**Exercise brief**
Tally the lines in the listing below that contain "gear" and report the tally alone.

**Task inputs**
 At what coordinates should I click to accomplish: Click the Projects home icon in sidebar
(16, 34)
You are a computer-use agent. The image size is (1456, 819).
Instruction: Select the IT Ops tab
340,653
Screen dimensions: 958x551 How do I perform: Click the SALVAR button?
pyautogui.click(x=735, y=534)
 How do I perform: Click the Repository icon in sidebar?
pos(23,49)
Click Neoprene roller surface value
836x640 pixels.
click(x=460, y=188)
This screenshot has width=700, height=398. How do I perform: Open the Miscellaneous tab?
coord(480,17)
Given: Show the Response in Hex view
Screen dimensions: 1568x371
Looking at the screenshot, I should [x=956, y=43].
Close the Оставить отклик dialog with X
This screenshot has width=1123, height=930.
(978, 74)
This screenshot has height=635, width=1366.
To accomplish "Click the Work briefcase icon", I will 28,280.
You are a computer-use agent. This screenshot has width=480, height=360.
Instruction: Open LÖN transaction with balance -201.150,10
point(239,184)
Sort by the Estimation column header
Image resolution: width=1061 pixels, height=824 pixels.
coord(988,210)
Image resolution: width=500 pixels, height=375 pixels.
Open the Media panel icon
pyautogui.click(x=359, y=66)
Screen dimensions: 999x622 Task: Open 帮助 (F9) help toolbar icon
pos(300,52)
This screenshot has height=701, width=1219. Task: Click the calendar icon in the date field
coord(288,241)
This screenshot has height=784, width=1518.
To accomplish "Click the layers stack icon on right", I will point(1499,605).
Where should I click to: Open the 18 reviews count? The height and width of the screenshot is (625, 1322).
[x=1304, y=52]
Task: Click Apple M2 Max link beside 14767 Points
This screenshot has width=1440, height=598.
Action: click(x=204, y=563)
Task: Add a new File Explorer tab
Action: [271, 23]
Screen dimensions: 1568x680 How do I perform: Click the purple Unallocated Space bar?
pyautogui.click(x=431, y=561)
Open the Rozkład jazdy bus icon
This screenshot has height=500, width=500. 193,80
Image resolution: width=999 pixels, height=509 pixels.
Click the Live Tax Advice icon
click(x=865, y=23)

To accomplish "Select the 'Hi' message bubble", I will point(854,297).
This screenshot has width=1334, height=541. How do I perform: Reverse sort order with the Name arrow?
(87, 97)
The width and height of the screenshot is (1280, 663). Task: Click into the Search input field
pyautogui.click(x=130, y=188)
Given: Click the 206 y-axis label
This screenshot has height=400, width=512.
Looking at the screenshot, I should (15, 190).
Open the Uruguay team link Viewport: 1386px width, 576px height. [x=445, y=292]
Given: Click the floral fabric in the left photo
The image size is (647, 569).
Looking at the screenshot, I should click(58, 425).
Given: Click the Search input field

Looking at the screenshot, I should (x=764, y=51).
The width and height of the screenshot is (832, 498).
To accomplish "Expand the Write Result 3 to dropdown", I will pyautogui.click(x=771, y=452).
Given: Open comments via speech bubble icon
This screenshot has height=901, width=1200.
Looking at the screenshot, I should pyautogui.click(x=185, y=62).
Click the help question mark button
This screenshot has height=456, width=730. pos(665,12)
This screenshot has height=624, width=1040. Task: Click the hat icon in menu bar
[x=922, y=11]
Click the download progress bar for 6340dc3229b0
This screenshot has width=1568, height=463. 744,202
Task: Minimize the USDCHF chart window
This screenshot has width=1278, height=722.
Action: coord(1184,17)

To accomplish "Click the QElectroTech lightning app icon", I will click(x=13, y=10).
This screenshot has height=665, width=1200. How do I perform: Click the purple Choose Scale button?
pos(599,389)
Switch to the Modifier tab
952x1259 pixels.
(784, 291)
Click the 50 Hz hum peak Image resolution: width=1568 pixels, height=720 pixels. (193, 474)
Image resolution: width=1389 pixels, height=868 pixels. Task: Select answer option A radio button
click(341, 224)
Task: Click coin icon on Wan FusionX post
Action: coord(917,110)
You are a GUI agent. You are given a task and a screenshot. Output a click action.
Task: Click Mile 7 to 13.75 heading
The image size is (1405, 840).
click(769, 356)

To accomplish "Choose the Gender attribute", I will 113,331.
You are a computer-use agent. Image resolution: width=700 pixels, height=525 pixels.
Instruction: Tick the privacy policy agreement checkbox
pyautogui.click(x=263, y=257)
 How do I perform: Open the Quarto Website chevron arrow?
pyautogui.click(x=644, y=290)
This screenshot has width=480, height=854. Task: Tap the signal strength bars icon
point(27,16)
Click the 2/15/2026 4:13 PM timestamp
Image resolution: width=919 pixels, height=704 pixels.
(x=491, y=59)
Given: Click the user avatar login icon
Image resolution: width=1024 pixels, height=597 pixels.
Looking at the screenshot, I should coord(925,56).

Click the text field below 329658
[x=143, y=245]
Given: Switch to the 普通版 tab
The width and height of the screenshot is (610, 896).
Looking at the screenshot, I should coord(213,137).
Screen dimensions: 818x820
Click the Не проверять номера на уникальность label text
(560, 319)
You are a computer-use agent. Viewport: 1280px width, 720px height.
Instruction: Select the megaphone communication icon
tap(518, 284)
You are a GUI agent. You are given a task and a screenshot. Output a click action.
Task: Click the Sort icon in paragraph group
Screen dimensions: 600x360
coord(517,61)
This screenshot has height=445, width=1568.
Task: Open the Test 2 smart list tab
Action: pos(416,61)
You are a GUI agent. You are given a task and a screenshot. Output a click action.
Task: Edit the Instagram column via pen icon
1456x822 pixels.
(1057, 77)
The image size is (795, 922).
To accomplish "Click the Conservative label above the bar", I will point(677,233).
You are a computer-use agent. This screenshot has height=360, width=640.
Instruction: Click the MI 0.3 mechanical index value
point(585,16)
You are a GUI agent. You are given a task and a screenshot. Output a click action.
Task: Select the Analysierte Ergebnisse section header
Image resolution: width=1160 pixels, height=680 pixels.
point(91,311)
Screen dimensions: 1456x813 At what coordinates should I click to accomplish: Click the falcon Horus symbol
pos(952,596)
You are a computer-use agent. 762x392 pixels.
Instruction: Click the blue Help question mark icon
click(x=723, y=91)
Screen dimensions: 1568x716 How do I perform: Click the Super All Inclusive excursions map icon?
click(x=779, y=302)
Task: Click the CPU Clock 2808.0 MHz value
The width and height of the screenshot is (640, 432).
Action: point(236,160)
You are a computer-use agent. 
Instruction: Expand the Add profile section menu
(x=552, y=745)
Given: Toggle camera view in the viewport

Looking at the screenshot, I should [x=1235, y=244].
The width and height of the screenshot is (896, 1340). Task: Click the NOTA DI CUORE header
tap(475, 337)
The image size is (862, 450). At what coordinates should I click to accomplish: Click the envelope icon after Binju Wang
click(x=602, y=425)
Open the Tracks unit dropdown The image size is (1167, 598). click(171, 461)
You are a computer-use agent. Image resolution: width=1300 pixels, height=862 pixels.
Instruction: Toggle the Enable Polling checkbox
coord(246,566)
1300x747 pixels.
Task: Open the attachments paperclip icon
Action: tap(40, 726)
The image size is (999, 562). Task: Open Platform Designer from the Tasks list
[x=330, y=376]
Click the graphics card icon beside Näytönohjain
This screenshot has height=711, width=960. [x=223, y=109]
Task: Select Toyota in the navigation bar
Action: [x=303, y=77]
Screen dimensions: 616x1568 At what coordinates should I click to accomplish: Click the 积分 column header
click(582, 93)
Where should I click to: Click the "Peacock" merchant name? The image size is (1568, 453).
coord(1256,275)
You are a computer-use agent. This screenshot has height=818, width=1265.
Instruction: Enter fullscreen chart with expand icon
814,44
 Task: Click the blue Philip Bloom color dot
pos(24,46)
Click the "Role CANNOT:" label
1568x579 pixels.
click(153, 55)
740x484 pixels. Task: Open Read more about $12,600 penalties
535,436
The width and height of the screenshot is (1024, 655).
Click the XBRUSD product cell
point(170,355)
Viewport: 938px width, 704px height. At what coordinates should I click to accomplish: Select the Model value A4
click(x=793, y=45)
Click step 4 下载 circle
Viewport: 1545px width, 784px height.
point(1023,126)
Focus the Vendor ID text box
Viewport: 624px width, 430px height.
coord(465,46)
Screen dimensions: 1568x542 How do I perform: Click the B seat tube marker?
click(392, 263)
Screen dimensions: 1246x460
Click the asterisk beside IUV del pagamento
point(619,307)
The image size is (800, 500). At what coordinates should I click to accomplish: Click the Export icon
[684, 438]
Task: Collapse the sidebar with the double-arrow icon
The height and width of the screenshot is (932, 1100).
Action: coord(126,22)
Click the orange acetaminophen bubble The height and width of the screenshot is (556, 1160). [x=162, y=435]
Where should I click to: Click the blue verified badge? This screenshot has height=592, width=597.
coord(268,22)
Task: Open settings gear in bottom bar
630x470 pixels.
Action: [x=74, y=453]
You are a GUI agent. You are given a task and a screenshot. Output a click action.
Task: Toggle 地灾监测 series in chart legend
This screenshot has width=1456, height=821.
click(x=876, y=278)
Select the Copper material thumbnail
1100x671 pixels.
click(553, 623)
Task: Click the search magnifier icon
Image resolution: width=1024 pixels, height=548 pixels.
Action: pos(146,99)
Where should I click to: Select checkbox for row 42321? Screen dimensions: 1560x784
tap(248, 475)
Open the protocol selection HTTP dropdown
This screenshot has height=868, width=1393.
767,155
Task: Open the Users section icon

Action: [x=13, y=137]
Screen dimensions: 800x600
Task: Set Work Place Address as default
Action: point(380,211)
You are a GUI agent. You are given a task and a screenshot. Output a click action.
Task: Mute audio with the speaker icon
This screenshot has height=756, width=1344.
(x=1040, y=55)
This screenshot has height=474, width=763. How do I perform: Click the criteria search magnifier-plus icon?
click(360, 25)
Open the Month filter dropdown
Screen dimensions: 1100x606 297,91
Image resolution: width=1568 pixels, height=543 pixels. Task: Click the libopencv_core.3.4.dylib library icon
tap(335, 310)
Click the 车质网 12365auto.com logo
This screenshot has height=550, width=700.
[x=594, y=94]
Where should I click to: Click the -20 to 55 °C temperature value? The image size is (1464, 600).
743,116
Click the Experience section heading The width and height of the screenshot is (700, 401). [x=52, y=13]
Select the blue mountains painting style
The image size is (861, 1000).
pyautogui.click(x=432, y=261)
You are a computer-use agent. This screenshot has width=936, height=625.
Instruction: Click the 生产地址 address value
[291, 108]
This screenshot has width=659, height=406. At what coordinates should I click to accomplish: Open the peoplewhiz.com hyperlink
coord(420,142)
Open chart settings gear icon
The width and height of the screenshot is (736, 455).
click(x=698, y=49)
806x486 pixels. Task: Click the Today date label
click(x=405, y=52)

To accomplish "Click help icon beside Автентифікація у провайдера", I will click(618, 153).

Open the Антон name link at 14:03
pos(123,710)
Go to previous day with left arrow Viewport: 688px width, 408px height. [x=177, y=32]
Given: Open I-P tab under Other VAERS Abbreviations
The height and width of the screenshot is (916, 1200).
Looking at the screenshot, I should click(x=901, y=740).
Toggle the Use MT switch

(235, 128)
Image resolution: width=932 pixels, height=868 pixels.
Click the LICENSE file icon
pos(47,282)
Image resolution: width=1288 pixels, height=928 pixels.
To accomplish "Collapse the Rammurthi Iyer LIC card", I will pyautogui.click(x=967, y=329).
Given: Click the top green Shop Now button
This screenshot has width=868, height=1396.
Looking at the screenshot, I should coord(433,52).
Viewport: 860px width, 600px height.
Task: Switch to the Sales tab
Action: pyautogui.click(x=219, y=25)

**Answer box**
2